• Job item:
Please reproduce the records word for word, from their start through the line with "center [442, 676].". Leave the pictures out of your copy.

• Material for this exercise:
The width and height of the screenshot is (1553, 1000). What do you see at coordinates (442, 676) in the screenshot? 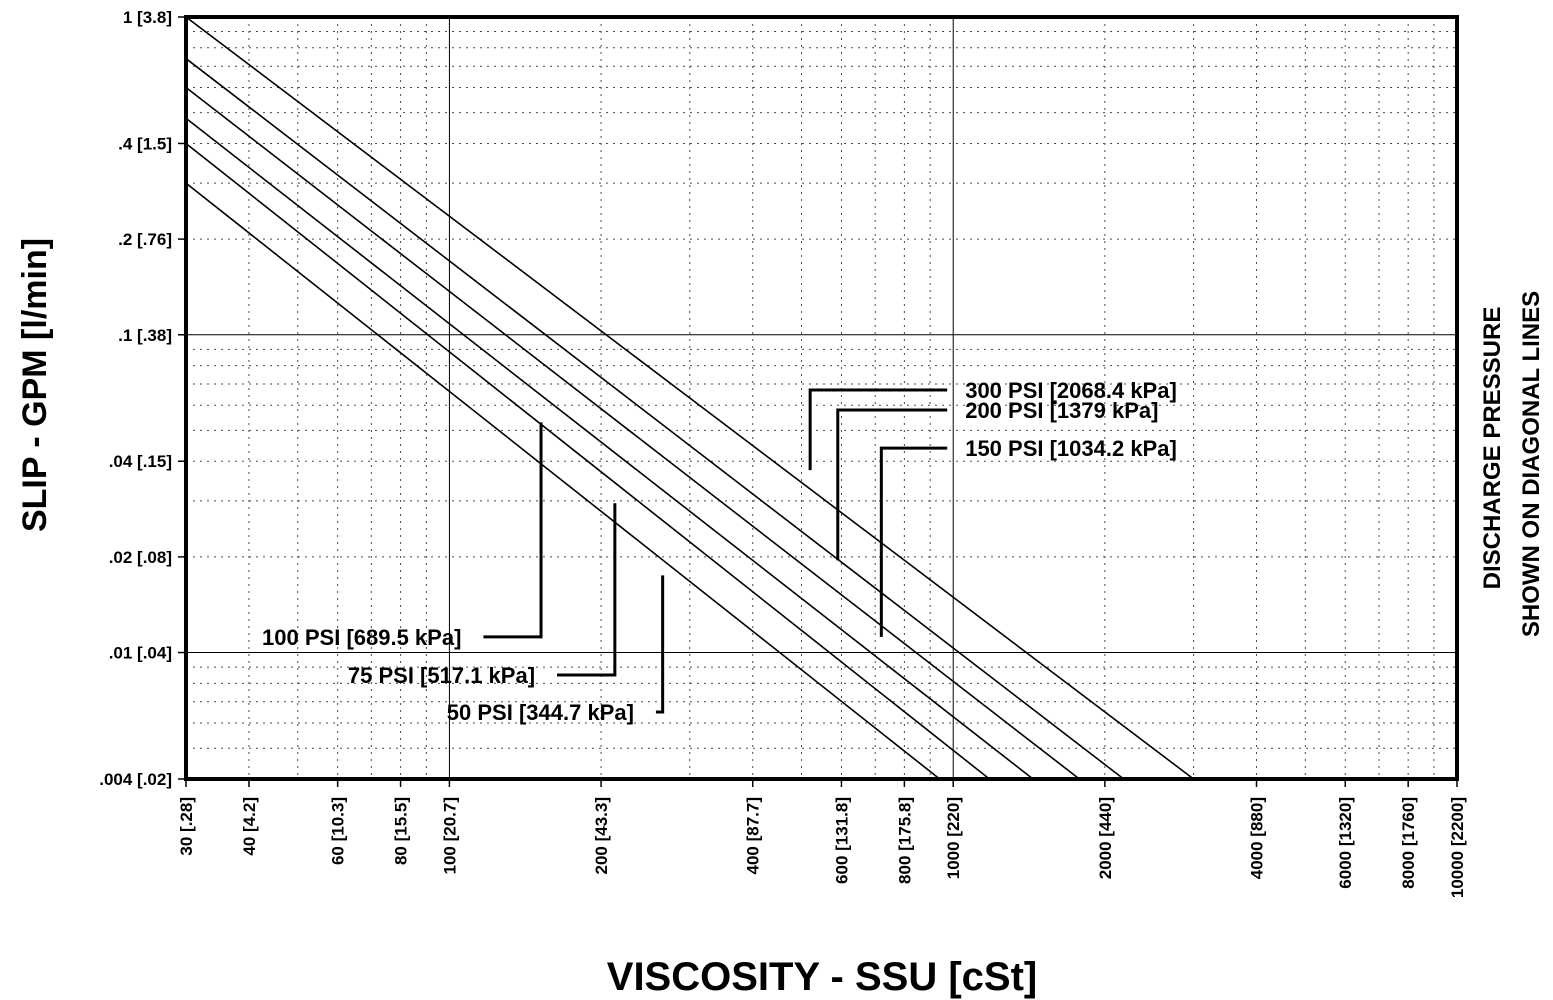
I see `pressure-label: 75 PSI [517.1 kPa]` at bounding box center [442, 676].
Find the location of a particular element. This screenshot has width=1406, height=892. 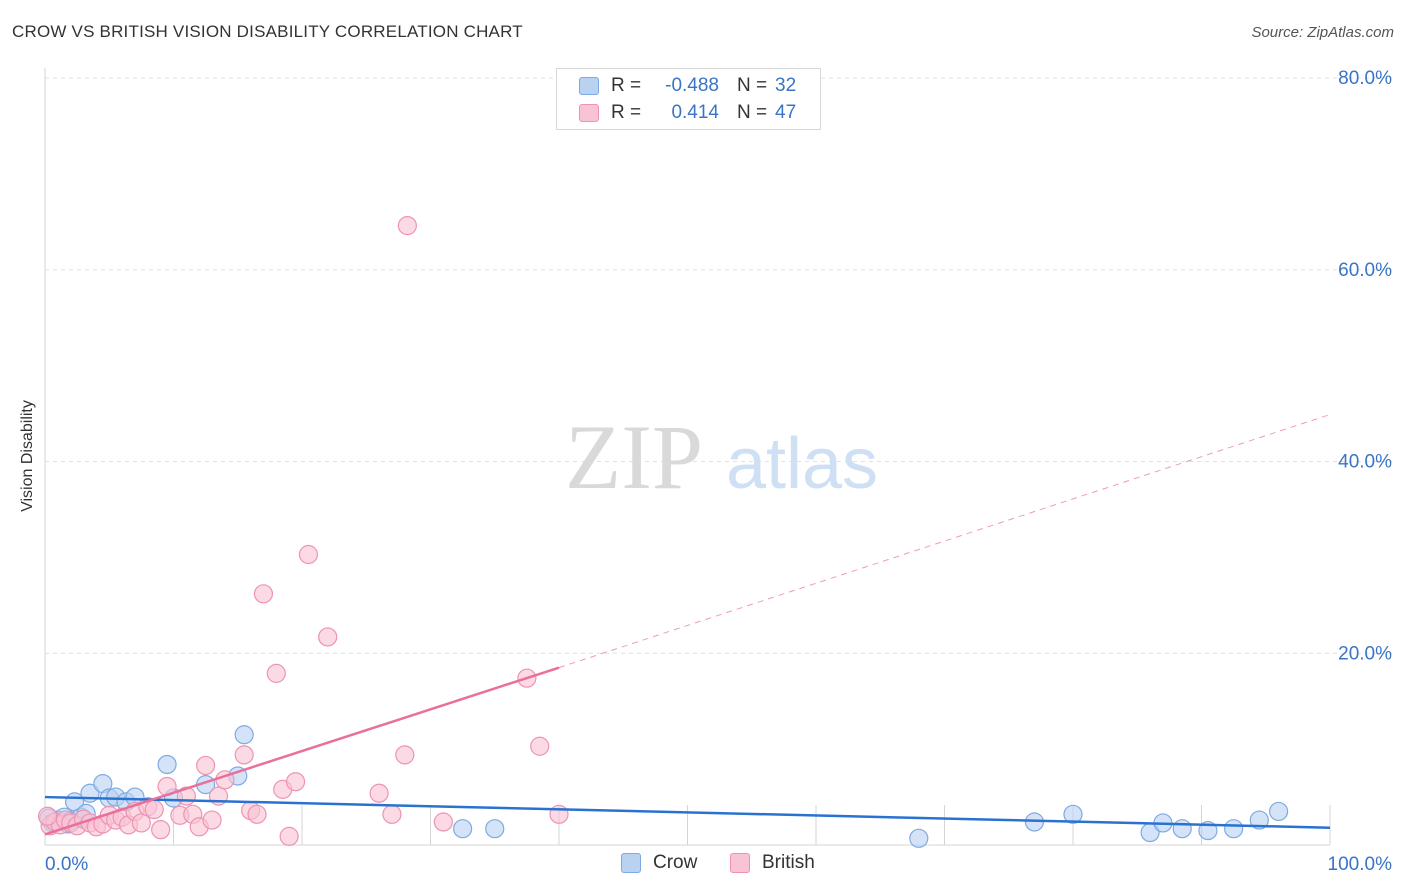

legend-row-crow: R = -0.488 N = 32 is located at coordinates (688, 86).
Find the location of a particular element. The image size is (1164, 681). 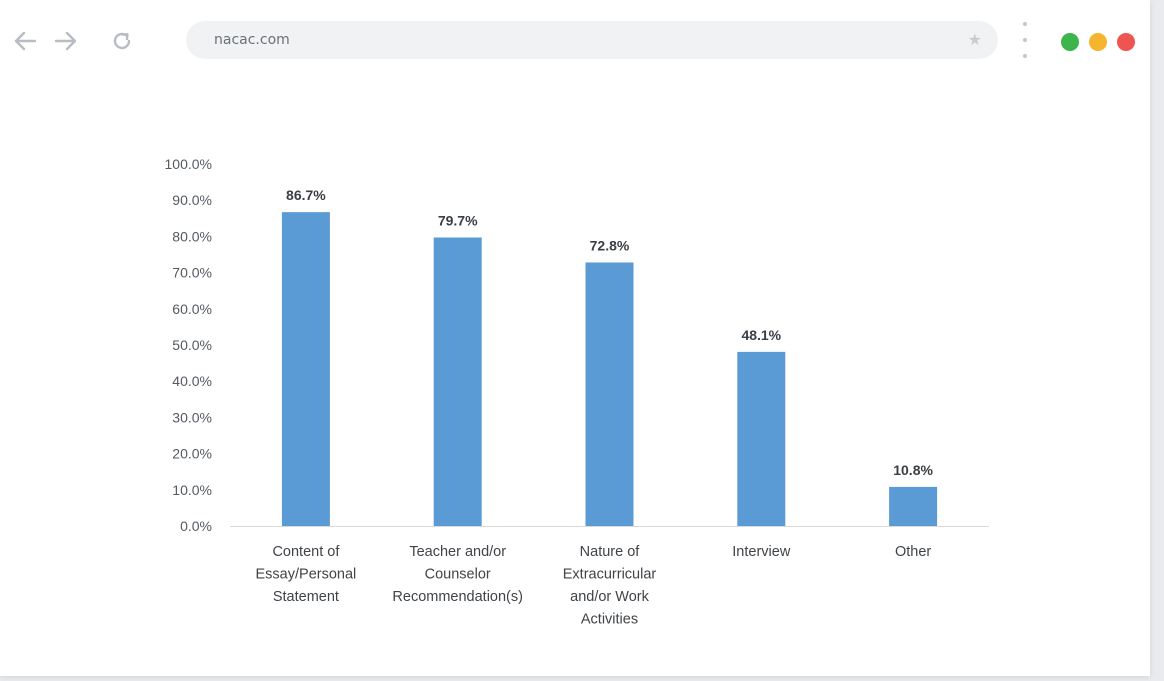

data-label: 79.7% is located at coordinates (458, 220).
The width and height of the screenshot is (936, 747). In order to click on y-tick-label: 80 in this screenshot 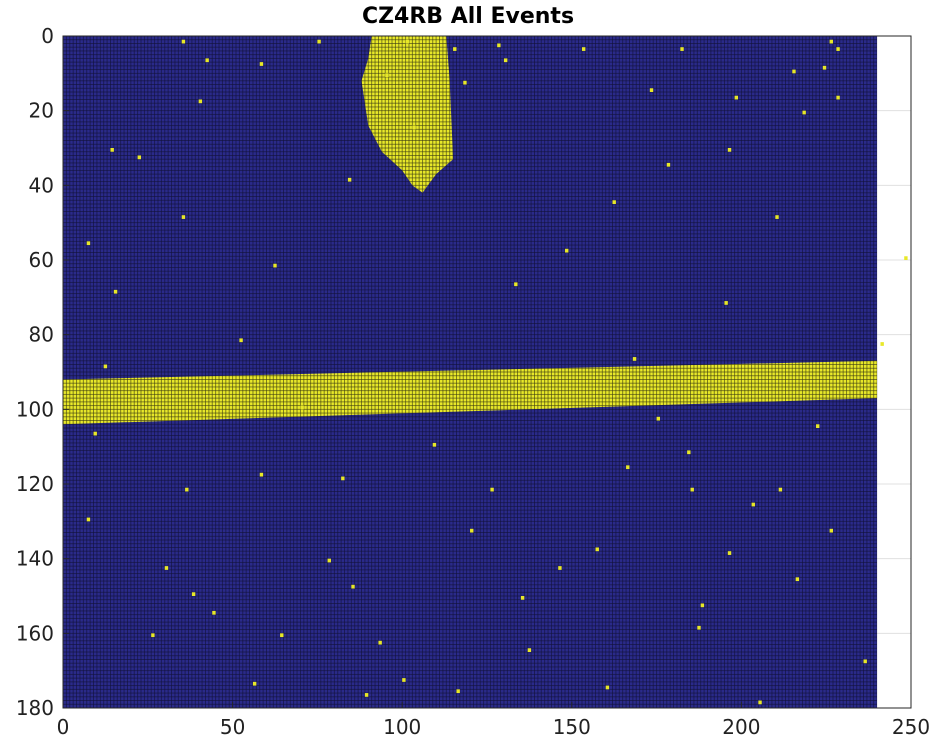, I will do `click(42, 335)`.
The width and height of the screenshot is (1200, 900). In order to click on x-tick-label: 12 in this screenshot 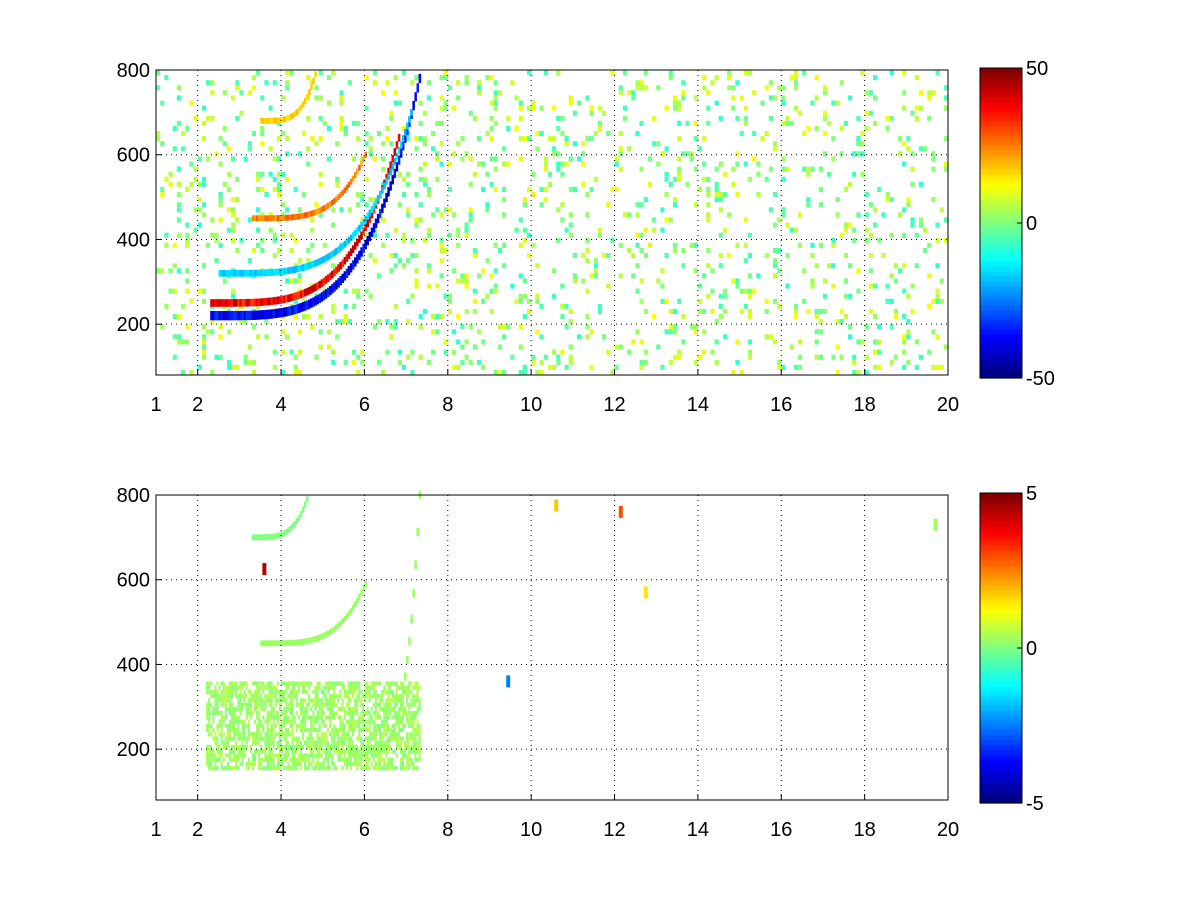, I will do `click(614, 830)`.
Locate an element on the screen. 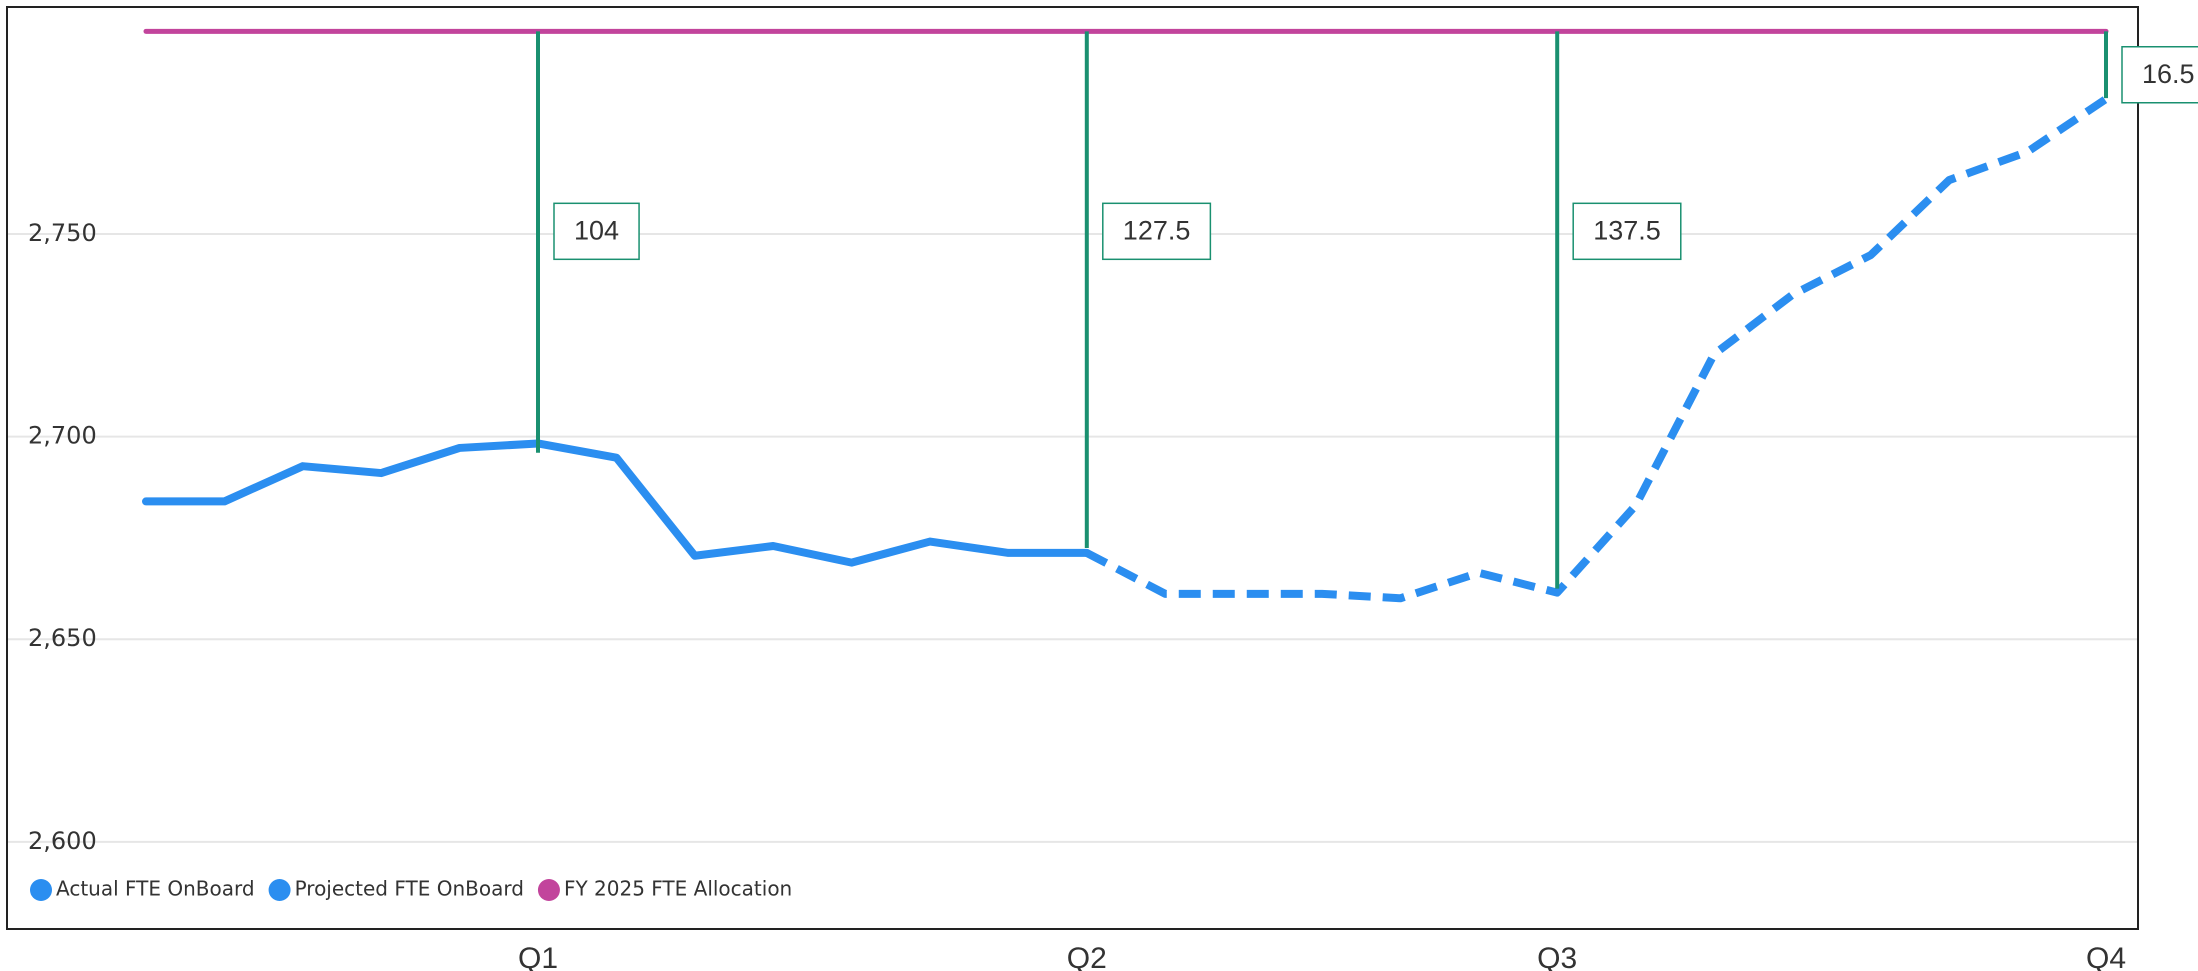  series-line is located at coordinates (616, 503).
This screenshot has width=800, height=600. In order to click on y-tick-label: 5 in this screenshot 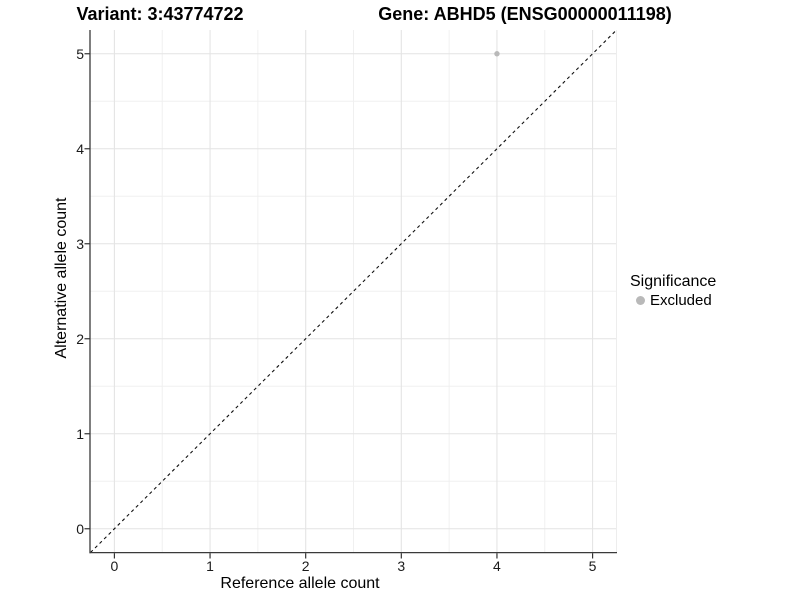, I will do `click(80, 54)`.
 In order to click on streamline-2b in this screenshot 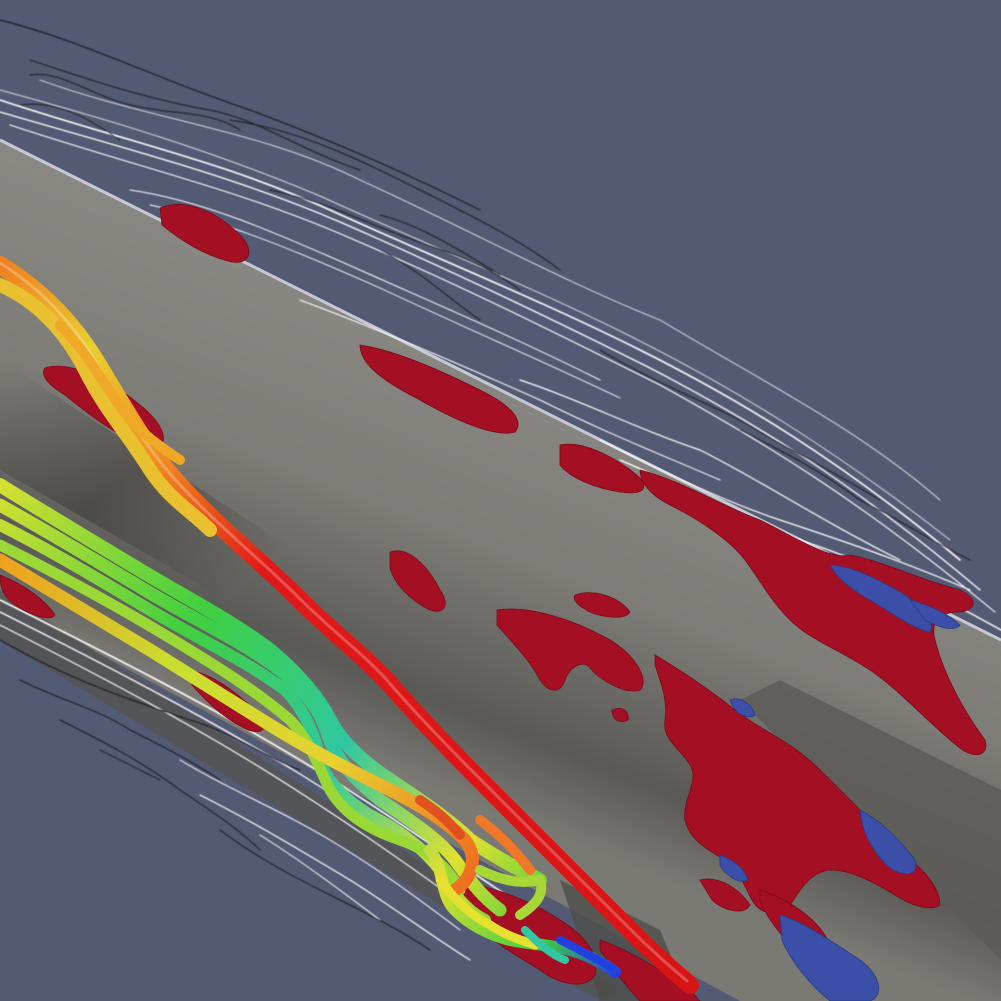, I will do `click(120, 392)`.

• Exercise result:
The width and height of the screenshot is (1553, 1000). What do you see at coordinates (442, 676) in the screenshot? 
I see `pressure-label: 75 PSI [517.1 kPa]` at bounding box center [442, 676].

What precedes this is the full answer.